Misconceptions about the job

Foto: source Strelka Institute/Flickr

"One of the misconceptions is that data scientists are just datamonkeys, that others in the company come up with all the questions that we need to answer, and you have a bunch of requests, and they are just going to answer your question and come back to you with that," said Cheng.

Instead, data scientists can impact the decisions that managers make with respect to product management and operational efficiency.

"With almost every project, as we start digging through the data, we find new directions to go to, or maybe we find things we didn't know were there, or maybe the outcome was totally different from what we expected.

"You're not just answering questions given to you by the managers, which I think is sometimes what people might think to hire one for," she said.

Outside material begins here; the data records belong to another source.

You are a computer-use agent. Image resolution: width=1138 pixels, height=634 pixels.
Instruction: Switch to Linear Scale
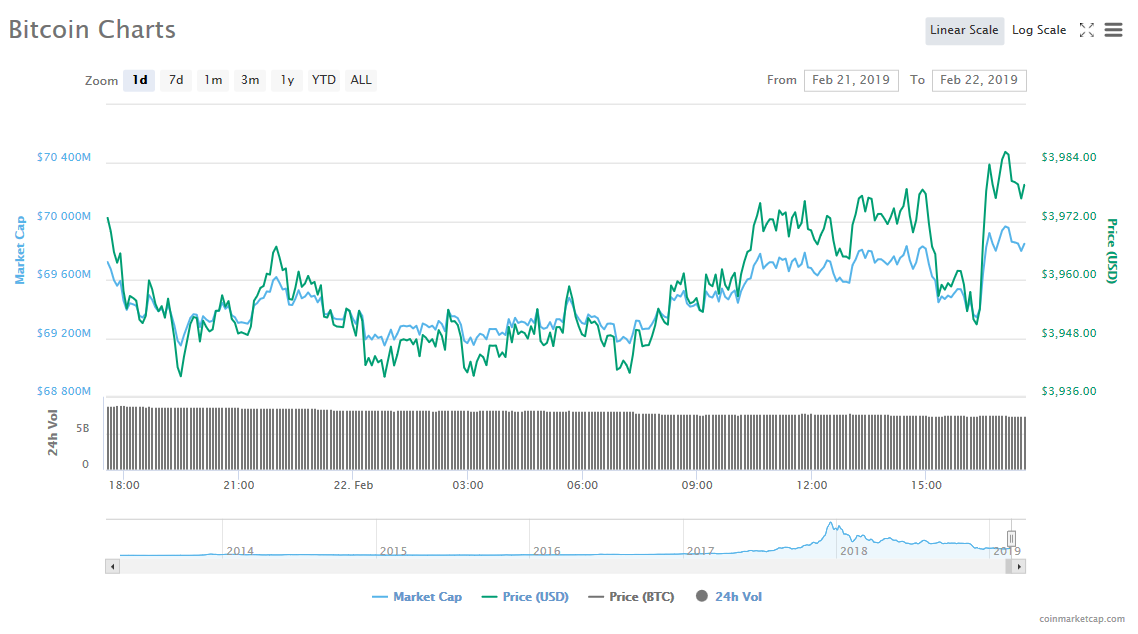point(964,30)
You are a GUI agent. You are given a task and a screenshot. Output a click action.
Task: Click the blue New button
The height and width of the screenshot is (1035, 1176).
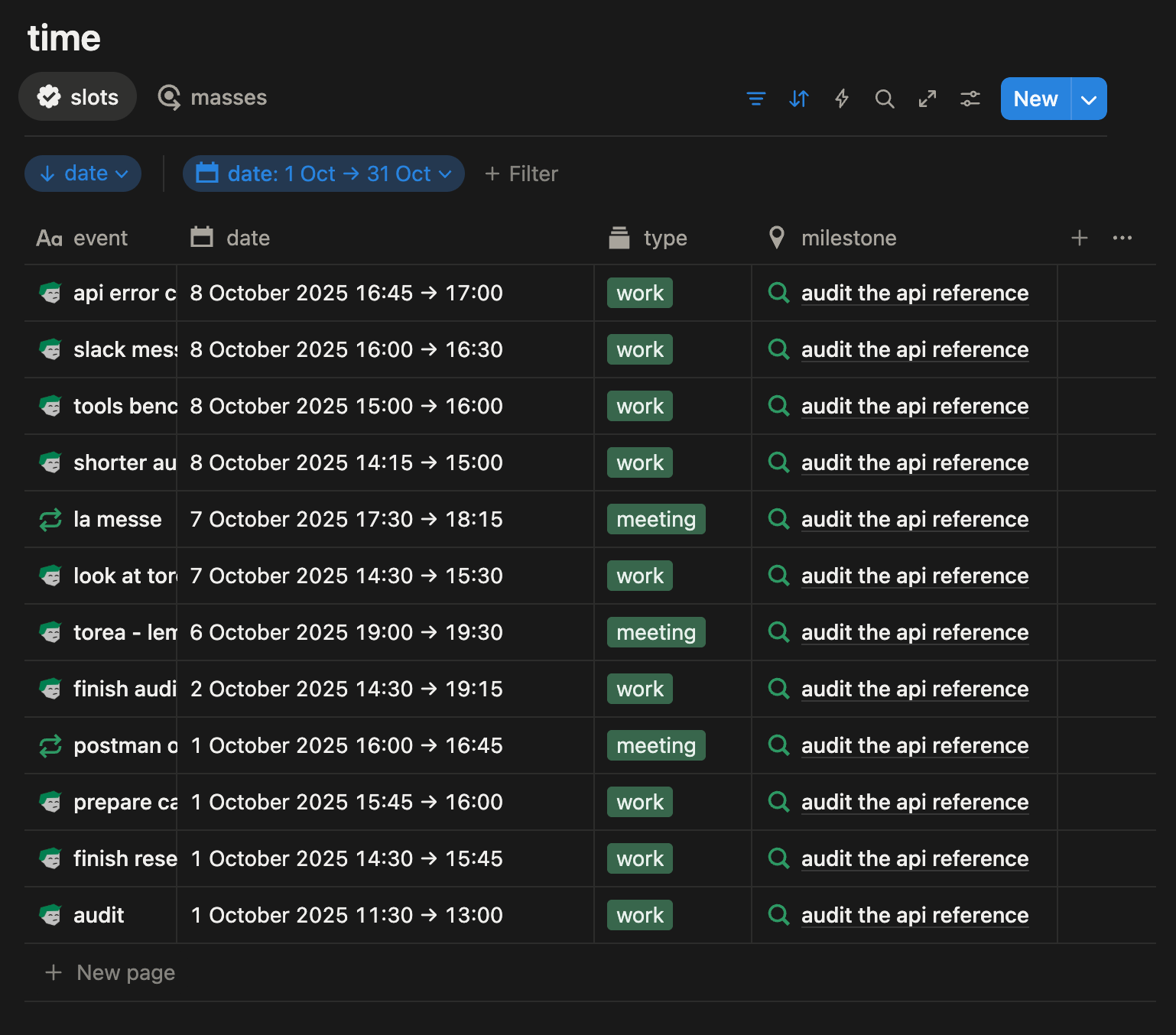click(1035, 99)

Most useful skills for a data scientist to have

Foto: source OpenTech Summit/Flickr

There are both technical and entrepreneurial skills aspiring data scientists should develop in order to succeed in the role. Cheng outlined a few:

• SQL• Some Python• R • Modeling • Dashboarding • Depending on the data scientist you are you can use Tableau • More recent big data tools like Hadoop

"Just as important is having product and business sense," Cheng said. "Having your own intuition and understanding of your subject area so that you can come up with good questions and build models that actually make sense to the area that you're building."


How to become a data scientist

Foto: source Alexis Glenn/George Mason University

The level of education you need to become a data scientist can vary depending on the role and company at hand.

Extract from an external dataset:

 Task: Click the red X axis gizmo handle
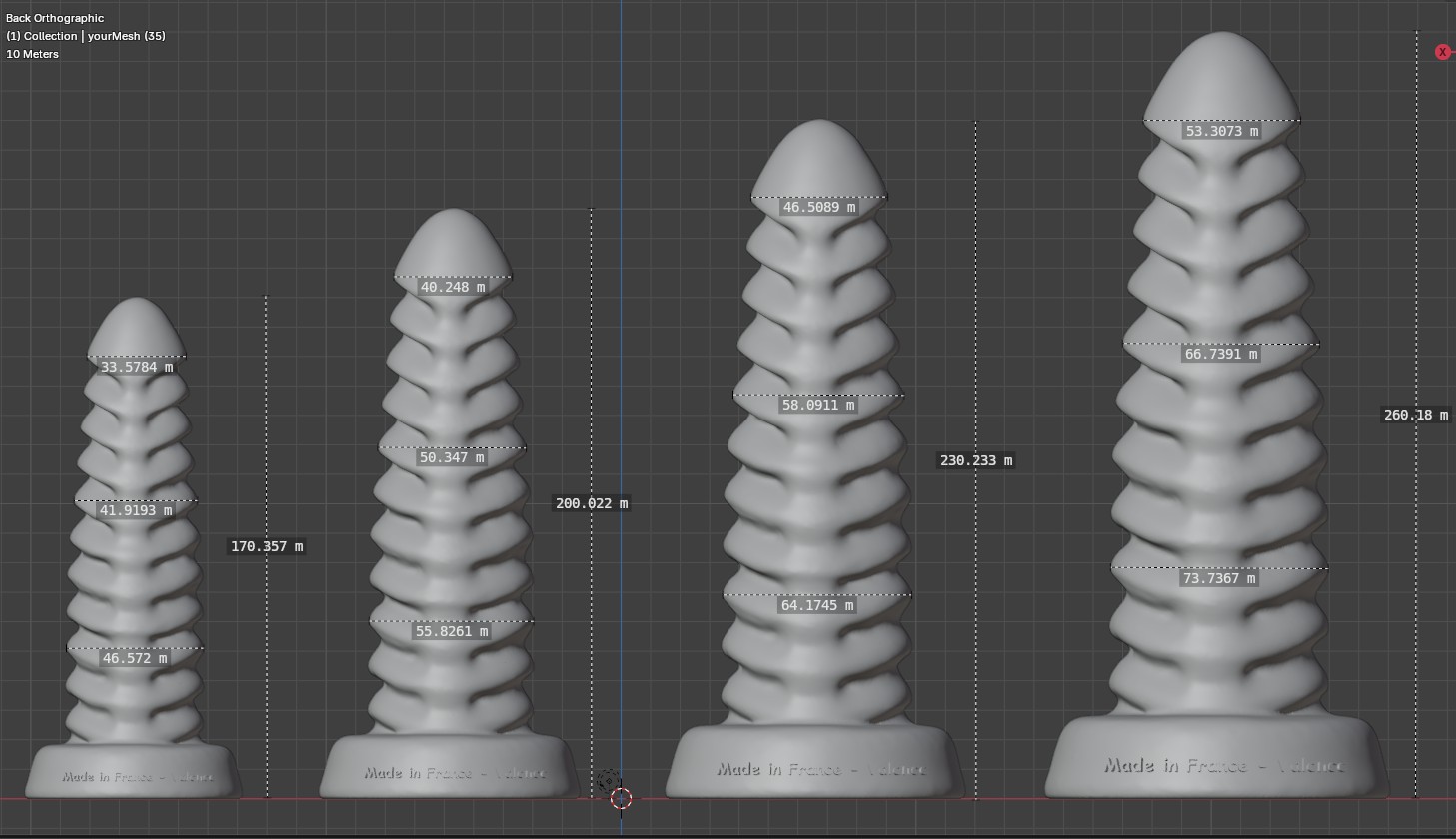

"More analytics-focused DS roles typically just need a bachelor's degree, but ML-focused roles tend to prefer either advanced degrees or more experience," said Cheng.

In her experience, many PhD graduates in STEM fields become data scientists, because DS-focused roles generally pays better, and come with research and learning aspects that appeal to PhDs. There's even a program calledInsight Data Sciencethat specifically trains PhD graduates to become data scientists - but although Cheng works with many PhDs, she says you don't need one to be successful in the field.

"Also, there are a lot of data science openings and there are a lot of people training to become data scientists," Cheng said. "If you are totally getting into it, there are data science bootcamps, there's online courses, there's Udacity, there's online communities."


Advice for breaking into the industry

Foto: source Novikov Aleksey/Shutterstock

"I think the way to build the product and business sense is to build projects using real data," Cheng said. "I always tell people who have no experience to find something they're interested in and find a way to do a data science project around that."

One of the more well-known examples of someone who created their own project is Nate Silver, who started posting forecasts for the performance of MLB players for fun. He became more famous after predicting the individual state outcomes of 2008 Presidential election, Cheng said, and then started the fivethirtyeight blog, which gave a higher probability to Trump winning the 2016 election than most sites.

"You can even do it with any job, even if you're not a data scientist," Cheng said. "What I've seen is people in operations doing some data science on their area and that can actually transition you into a data scientist. It's finding ways to be a data scientist in your current job."